# Working With Multiple Trailer Libraries



## BenG (Jul 12, 2018)

How common is it to work with multiple libraries?

Just finished my first ever trailer album with a well-known company and was wondering if I can/should be looking to reach out to other companies as well. Anyone advice would be great!


----------



## jfino (Jul 12, 2018)

I know a lot of composers that have their music on several libraries so its quite common. 

Sometimes the style you want to work on a new album doesn't fit well with a particular company, so it makes sense to work with several libraries.


----------



## karelpsota (Jul 12, 2018)

Some of the top guys have deals where they are exclusive to one company. But that's really rare, and you shouldn't aim for that. It's financially stable but it blocks others opportunities. (My roommate is in that situation).

If I were you, I would do different tracks (not albums) for different trailer publishers and see what works for you. Note that trailer publishers want exclusive tracks for their catalog. So you will need to write new tracks for each new publisher.

Also, some of the smallest trailer companies can do a better job than the top ones. Smaller catalog, better human interaction etc...

Look at http://www.cavalry-music.com/ (Cavalry). These guys are killing it.


----------



## BenG (Jul 12, 2018)

Thanks for the advice @jfino and @karelpsota, really appreciate it!

Wasn't sure if working with multiple companies was considered a 'no, no' and will surely reach out to others soon. With that in mind though, should I be mentioning this to the company I currently work for to give them a heads up? I have built-up a great relationship with them and would hate to sour it. 
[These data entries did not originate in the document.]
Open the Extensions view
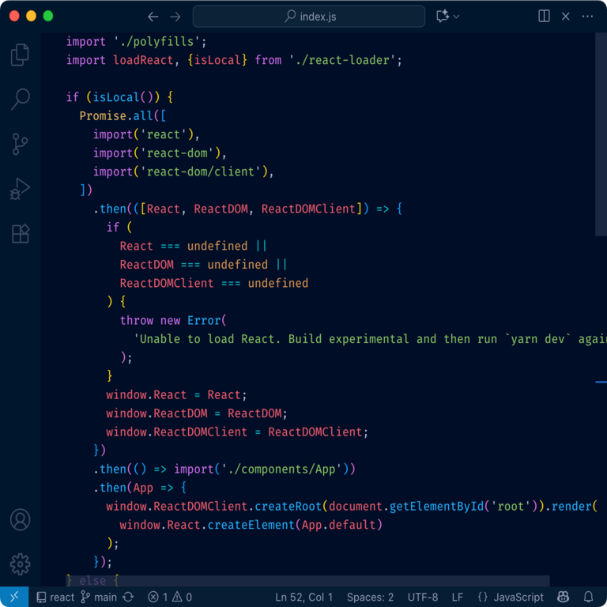Screen dimensions: 607x607 (21, 233)
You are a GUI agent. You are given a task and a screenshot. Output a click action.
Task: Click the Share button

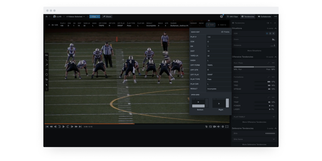coord(107,17)
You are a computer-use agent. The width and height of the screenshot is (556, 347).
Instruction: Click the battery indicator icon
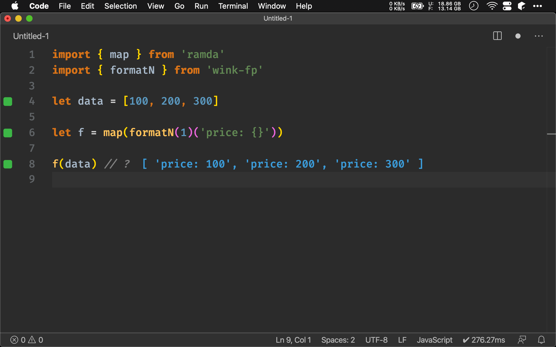pos(418,6)
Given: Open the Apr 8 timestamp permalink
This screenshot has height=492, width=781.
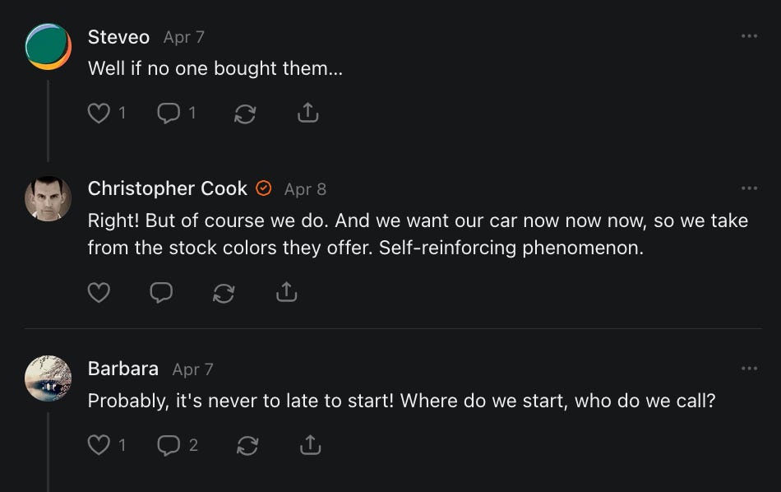Looking at the screenshot, I should (x=305, y=189).
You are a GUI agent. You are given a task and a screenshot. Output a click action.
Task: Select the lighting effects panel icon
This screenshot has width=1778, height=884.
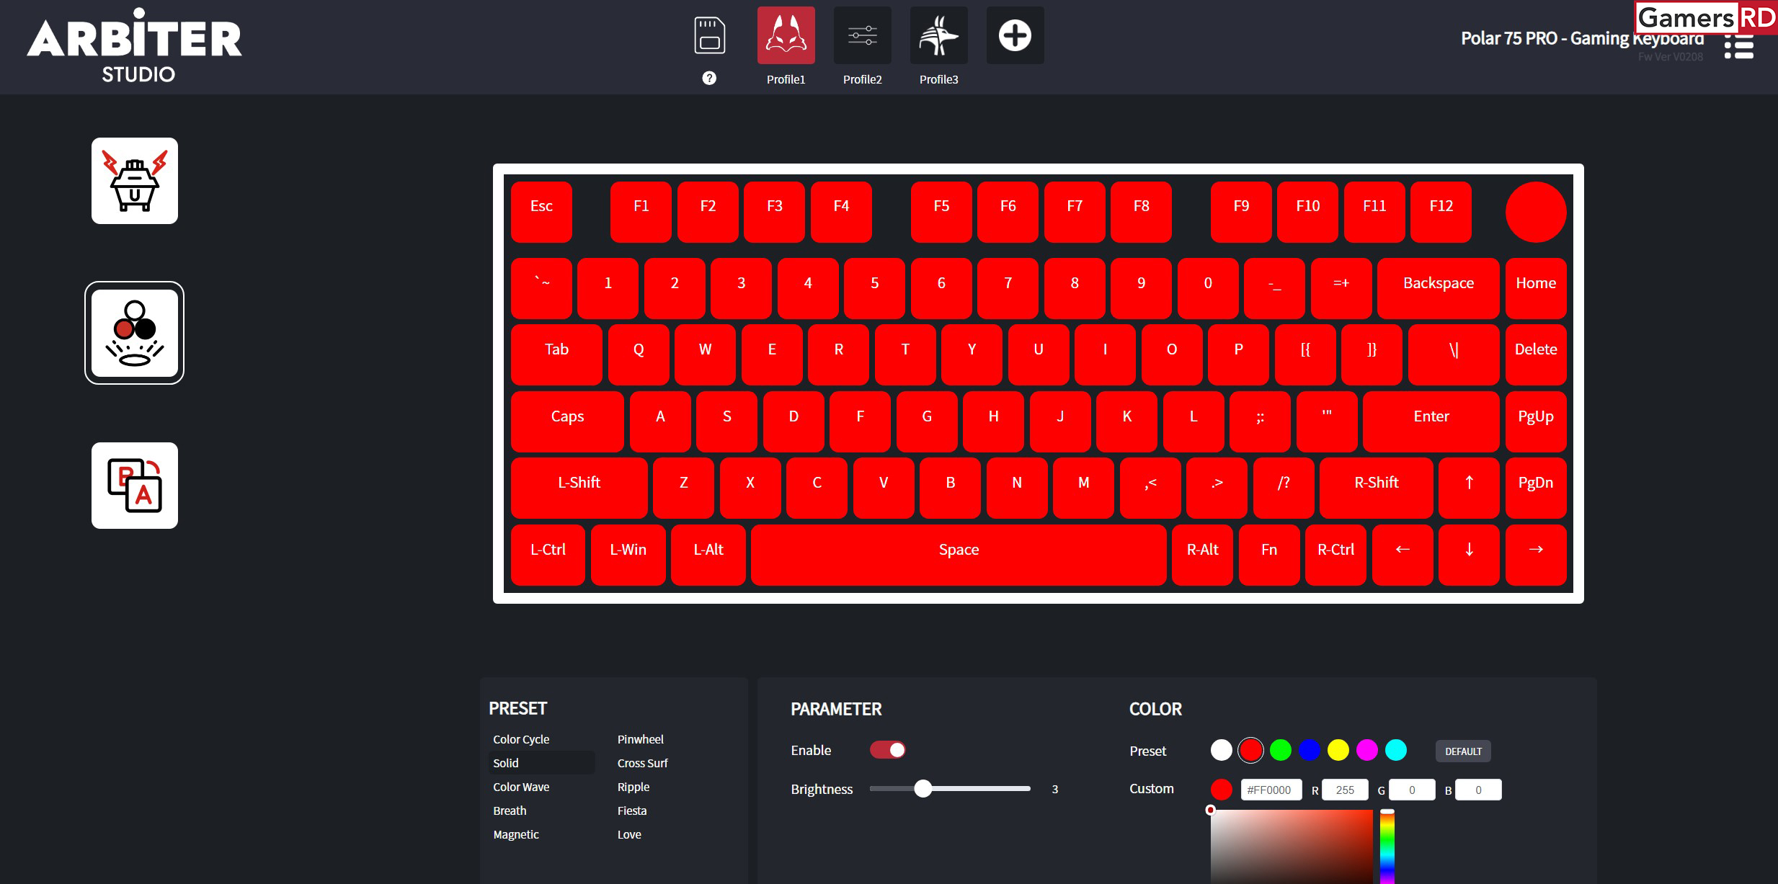134,333
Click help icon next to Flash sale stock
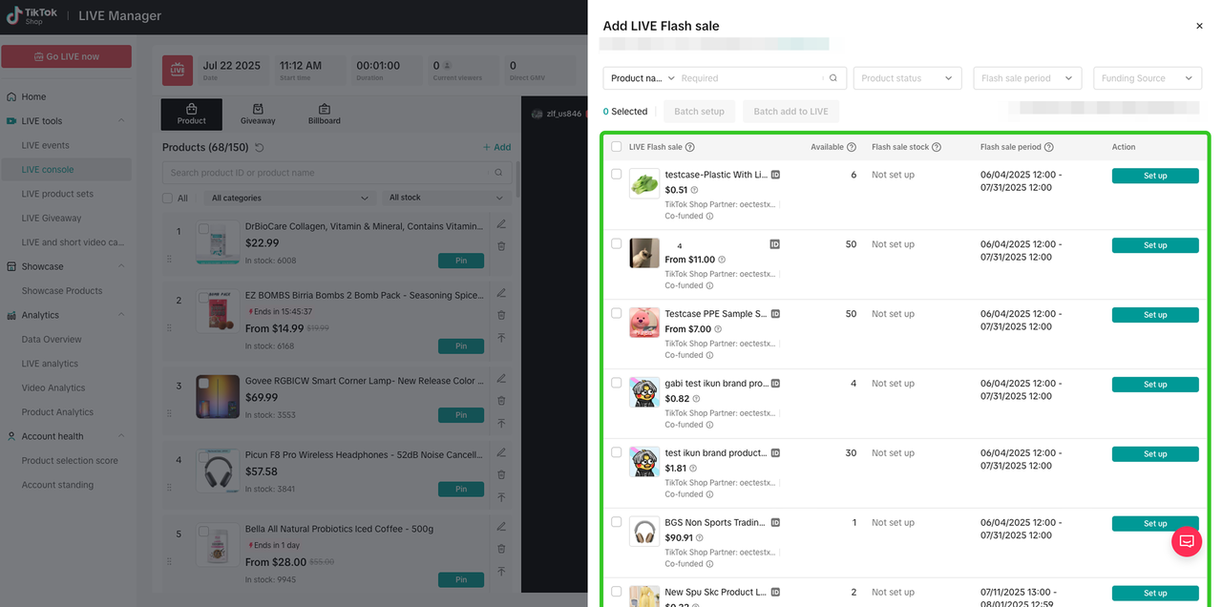Screen dimensions: 1222x607 937,147
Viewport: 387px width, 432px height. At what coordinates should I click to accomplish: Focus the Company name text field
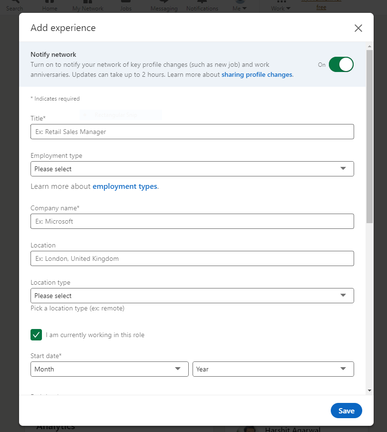point(192,221)
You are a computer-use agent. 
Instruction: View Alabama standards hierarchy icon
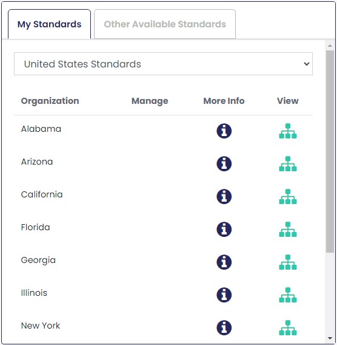288,131
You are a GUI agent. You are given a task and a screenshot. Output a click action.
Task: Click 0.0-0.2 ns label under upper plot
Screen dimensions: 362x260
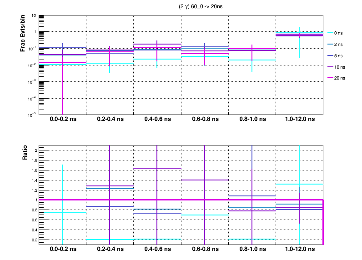62,120
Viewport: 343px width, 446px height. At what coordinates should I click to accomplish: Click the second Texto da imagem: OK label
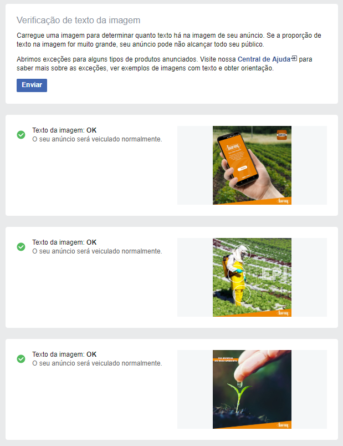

Also, good point about smaller libraries! It is difficult to find production houses looking for my style (Orchestral, Family/Adventure, etc.) so will definitely try and find some new ones to check out. Very interesting to hear about Cavalry as well; they do seem to be doing quite well!


----------



## Desire Inspires (Jul 12, 2018)

BenG said:


> Wasn't sure if working with multiple companies was considered a 'no, no' and will surely reach out to others soon.
> With that in mind though, should I be mentioning this to the company I currently work for to give them a heads up? I have built-up a great relationship with them and would hate to sour it.



Hell no!

Why would they need to know that? The trailer library doesnt work with one composer, so you shouldn’t be any under obligation either.


----------



## StevenMcDonald (Jul 12, 2018)

I believe it's pretty much understood that 99% of trailer composers will work with multiple publishers. As long as you aren't ripping yourself off across different pubs you're good. I've only talked with one library that wanted full exclusivity. You kinda need to try out different ones anyway to get a feel for which ones work best for you as far as communication, genres, workflow, and placements.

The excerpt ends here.